Your tasks>
A) Answer these questions from the plow forum thread:
(i) What price and part number are given for the splatter?
(ii) Where does 06HD BOSS say he lives?
(iii) How much does the universal blade label kit cost?
B) Carry the plow forum thread on from the point where it stops.

Supplied passage>
Just think "lobster".


----------



## 06HD BOSS (Nov 28, 2005)

NorwayAuto&Plow;571009 said:


> Not yet but i'm restoring two fishers myself so im ordering five more splatters this week and maybe some MM2 emblems. Where are you from?


Im about 5 miles south of Hartford CT


----------



## NorwayAuto&Plow (Aug 5, 2008)

You probably don't want to drive all the way here for stickers so heres some part numbers and prices. 

the splatter is $9.00 p#20238
the MM2 emblem id have to call in but...

a universal blade label kit is $26.00 p# 28549

Ive never ordered one but it probably comes with the splatter, mm2 emblem, attatching/detatching sticker, and some warning stickers.


----------



## NorwayAuto&Plow (Aug 5, 2008)

iceyman;571063 said:


> you could always just take them off


I just thought that all you need to know is where the outer most part of the plow is. If the blade is retracted in then the outside guides come with it.

Youre right though... i could just take them off and the bonus would be two extra sets of guides!!!!!


----------



## basher (Nov 13, 2004)

Norway... Check your Private Messages. Click on the blue private message link on the upper right of the screen.


----------



## 06HD BOSS (Nov 28, 2005)

NorwayAuto&Plow;571158 said:


> You probably don't want to drive all the way here for stickers so heres some part numbers and prices.
> 
> the splatter is $9.00 p#20238
> the MM2 emblem id have to call in but...
> ...

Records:
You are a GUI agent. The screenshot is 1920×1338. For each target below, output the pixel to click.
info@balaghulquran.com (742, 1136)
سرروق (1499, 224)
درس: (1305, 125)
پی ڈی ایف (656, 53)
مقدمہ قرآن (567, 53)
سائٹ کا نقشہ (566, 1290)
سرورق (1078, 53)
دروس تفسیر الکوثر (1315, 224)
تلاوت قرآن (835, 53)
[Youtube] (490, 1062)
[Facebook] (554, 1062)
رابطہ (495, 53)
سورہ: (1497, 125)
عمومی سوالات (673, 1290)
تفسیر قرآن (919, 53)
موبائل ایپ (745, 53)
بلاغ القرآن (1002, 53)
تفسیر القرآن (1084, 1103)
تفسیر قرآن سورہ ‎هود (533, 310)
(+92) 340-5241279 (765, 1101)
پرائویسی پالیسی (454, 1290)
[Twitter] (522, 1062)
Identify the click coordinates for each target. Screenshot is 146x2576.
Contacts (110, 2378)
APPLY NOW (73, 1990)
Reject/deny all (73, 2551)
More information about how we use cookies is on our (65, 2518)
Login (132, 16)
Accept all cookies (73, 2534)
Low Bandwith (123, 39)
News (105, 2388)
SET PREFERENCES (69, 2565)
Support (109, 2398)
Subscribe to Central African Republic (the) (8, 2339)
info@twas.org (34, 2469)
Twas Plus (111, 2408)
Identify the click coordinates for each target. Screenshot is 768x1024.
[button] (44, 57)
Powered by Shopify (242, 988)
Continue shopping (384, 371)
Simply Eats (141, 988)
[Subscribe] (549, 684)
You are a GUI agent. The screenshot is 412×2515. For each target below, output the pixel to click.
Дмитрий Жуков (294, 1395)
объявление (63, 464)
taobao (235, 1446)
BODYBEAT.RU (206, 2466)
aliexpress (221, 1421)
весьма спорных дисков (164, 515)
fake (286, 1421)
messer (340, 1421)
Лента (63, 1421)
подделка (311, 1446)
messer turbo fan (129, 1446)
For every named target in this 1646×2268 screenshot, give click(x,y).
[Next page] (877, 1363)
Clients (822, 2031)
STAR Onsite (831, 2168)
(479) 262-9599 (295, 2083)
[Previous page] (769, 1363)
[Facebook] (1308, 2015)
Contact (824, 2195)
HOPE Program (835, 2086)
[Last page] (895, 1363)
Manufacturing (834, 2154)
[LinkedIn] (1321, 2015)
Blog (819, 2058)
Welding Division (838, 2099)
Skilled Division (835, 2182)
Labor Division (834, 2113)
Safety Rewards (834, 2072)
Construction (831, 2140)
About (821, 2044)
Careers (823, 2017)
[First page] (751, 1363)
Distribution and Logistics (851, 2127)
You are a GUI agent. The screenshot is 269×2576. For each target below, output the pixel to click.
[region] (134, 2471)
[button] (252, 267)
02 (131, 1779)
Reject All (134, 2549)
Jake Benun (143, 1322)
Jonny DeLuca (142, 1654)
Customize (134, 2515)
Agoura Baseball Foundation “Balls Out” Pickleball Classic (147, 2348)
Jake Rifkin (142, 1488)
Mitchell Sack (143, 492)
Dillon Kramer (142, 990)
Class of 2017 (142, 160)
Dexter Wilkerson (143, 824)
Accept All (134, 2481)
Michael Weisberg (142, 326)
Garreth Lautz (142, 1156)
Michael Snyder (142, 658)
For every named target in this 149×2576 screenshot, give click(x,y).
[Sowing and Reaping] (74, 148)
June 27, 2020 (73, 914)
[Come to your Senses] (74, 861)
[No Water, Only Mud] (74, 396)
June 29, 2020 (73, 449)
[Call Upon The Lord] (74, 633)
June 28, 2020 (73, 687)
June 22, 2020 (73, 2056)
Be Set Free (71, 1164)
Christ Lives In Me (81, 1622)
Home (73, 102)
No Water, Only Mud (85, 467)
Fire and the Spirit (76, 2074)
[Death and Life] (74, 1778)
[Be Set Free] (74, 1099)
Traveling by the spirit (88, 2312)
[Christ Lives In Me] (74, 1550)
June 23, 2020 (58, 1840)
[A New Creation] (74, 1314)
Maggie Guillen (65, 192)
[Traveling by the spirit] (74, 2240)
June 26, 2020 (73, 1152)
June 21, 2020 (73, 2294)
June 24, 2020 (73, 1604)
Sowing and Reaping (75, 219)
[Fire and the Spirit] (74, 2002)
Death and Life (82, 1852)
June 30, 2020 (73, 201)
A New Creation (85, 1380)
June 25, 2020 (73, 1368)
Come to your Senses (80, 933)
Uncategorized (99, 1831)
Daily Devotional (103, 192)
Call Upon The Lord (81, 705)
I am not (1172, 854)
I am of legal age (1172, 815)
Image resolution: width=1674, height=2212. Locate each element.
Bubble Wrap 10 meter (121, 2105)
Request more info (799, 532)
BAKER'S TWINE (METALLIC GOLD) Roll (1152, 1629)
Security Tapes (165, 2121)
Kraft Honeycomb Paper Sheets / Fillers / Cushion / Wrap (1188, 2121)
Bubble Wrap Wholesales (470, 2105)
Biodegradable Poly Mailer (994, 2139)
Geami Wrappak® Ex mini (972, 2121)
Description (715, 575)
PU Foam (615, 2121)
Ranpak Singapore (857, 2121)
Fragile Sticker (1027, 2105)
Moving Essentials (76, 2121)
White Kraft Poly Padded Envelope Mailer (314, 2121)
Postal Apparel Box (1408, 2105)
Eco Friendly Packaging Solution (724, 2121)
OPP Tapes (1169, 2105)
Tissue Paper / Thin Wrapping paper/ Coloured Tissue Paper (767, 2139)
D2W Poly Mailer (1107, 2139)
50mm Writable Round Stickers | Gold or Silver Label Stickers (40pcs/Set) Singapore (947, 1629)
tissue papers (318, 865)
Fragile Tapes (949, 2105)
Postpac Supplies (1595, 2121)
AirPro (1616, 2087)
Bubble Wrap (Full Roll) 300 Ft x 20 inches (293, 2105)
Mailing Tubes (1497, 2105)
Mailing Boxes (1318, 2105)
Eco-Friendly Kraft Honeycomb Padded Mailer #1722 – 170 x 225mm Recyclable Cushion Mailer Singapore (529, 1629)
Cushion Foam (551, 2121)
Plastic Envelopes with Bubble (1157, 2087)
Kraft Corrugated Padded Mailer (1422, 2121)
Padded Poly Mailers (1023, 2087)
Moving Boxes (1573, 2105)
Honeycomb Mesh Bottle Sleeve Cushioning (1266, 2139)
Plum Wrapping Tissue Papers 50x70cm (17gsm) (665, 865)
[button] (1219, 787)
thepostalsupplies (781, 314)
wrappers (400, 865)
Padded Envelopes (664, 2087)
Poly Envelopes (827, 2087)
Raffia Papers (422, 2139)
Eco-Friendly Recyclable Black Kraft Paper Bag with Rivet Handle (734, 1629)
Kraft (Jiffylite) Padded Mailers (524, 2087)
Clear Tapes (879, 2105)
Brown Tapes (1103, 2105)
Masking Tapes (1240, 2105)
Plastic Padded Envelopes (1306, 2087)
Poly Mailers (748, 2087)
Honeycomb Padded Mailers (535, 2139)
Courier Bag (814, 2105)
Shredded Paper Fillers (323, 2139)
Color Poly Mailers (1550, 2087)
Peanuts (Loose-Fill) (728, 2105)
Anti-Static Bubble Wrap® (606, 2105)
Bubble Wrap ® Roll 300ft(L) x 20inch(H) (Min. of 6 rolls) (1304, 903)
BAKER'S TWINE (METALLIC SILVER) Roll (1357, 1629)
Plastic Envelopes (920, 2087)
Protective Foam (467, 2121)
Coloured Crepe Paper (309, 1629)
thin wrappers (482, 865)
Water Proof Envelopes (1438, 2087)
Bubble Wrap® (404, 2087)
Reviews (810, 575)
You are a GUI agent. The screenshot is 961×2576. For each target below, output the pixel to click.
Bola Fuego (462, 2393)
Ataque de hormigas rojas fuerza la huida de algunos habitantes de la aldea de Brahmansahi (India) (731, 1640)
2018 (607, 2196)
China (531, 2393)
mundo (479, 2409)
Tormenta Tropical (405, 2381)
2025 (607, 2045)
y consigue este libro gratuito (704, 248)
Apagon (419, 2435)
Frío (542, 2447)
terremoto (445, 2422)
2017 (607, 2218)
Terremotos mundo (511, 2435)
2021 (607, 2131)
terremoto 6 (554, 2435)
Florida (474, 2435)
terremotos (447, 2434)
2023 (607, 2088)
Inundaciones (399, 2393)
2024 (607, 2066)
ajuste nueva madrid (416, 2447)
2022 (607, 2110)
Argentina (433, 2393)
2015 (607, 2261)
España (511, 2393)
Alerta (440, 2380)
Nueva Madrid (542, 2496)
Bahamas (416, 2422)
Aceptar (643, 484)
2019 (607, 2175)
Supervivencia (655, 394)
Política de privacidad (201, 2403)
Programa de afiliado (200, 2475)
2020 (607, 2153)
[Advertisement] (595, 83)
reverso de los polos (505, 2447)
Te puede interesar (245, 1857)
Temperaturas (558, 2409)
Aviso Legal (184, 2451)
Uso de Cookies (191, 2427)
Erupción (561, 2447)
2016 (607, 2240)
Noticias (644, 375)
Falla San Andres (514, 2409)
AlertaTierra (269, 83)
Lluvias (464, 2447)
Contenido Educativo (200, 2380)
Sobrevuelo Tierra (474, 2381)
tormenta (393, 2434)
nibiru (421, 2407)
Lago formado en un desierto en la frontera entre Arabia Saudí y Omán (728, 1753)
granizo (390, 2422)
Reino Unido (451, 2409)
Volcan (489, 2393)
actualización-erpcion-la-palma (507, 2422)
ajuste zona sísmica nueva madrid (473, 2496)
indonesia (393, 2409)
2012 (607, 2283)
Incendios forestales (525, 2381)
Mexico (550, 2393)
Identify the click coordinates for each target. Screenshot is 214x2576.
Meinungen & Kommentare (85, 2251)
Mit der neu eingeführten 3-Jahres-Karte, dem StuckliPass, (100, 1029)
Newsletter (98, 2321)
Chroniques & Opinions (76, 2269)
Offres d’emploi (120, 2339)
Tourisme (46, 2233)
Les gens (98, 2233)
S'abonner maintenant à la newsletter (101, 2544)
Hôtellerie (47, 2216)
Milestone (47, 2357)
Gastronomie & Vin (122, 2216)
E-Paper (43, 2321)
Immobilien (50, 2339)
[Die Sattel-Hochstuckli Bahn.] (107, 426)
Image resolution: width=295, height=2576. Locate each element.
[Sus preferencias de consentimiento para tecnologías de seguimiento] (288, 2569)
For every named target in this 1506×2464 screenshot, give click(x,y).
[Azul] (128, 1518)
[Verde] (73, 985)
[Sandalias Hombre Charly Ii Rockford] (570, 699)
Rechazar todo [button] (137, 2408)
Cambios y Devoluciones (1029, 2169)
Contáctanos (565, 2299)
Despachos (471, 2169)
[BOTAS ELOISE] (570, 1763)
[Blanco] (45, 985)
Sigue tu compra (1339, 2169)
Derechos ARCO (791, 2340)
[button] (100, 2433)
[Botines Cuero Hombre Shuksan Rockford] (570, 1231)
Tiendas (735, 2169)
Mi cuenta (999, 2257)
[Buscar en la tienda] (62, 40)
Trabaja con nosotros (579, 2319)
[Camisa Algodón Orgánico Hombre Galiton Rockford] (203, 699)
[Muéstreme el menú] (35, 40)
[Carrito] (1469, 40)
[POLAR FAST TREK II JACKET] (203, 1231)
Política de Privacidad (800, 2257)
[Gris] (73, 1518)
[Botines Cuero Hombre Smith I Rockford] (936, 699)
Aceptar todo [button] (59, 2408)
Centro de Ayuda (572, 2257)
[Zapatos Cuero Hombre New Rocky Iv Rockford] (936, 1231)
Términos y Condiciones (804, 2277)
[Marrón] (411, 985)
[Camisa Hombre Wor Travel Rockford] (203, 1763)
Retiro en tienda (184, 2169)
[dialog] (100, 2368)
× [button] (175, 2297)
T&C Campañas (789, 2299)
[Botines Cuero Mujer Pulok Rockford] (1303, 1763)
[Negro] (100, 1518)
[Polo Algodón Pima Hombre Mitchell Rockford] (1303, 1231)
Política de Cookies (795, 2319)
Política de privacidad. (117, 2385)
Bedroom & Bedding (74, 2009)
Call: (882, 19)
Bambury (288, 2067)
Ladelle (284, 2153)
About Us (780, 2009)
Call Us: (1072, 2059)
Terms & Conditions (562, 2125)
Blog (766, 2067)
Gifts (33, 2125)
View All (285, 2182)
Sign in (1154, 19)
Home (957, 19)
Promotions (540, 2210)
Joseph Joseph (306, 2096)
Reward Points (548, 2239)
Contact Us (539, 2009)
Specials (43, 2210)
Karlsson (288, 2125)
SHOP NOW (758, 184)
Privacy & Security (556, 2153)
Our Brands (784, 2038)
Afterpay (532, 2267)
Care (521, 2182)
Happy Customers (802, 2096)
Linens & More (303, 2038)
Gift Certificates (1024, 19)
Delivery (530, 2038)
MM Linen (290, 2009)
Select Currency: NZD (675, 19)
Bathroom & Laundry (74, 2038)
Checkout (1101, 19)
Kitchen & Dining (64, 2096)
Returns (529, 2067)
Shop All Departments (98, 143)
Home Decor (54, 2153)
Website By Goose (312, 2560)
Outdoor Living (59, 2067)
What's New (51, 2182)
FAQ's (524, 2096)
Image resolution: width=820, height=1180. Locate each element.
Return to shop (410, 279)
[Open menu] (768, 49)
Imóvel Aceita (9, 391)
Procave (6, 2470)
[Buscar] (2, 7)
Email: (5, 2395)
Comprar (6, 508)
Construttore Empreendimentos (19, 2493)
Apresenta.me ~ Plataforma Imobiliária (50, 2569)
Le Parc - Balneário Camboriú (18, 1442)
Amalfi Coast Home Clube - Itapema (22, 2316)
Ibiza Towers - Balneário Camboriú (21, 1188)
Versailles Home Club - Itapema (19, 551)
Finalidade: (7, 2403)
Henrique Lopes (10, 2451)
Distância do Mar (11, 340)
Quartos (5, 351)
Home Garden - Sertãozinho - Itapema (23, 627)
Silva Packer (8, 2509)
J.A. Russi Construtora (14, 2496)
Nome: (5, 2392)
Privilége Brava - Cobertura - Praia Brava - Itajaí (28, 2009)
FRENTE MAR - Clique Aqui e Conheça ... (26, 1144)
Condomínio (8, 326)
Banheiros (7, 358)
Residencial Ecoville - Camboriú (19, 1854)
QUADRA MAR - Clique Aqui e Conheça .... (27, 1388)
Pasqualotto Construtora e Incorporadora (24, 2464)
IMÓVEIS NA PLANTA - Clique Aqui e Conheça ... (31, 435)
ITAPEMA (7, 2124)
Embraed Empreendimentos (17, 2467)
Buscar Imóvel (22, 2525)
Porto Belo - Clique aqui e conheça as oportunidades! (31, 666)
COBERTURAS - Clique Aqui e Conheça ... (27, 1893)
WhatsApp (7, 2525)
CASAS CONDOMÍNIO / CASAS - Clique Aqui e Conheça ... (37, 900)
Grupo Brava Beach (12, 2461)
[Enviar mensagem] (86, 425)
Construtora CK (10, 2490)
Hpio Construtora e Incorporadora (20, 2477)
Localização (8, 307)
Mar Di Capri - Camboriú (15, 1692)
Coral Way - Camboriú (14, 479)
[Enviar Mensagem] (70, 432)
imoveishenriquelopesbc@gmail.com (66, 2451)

Responses in order>
A)
(i) $9.00, part number 20238
(ii) About 5 miles south of Hartford, CT
(iii) $26.00

B)
lol thats why i asked if you had any laying around to send me


----------



## Stik208 (Oct 19, 2004)




----------



## 06HD BOSS (Nov 28, 2005)

now thats killer...but how do you load the salter?


----------



## JohnnyRoyale (Jun 18, 2006)

I dont know where I got this pic from, but thought it was funny and saved it on my computer.


----------



## gkm (Nov 6, 2004)

06HD BOSS;571456 said:


> now thats killer...but how do you load the salter?


two guys in back hand throwing salt from bags


----------



## NorwayAuto&Plow (Aug 5, 2008)

gkm;571472 said:


> two guys in back hand throwing salt from bags


HAHAHAHA..... NICE!


----------



## mike33087 (Feb 9, 2005)

*lol*



06HD BOSS;571456 said:


> now thats killer...but how do you load the salter?


my question exactly


----------



## farmerkev (Dec 7, 2007)

gkm;571472 said:


> two guys in back hand throwing salt from bags


But I dont mind doing it, they pay me $13.45 an hour!


----------



## Dissociative (Feb 28, 2007)

here's my truck....added a lot more to it this year...light-wise


















tons of extra...reflective vynal all over, custom hinged backdrag edge, karrier vibe, 12 strobes, 16 led heads, ect. ect. ect.6" lift 35" tires..


----------



## 06HD BOSS (Nov 28, 2005)

very nice Dissociative. whats it like plowing with the cap on?


----------



## tls22 (Sep 30, 2007)

Yeah thats def a sweet plowing rig!!!!!!:salute:


----------



## ch973934 (Dec 9, 2007)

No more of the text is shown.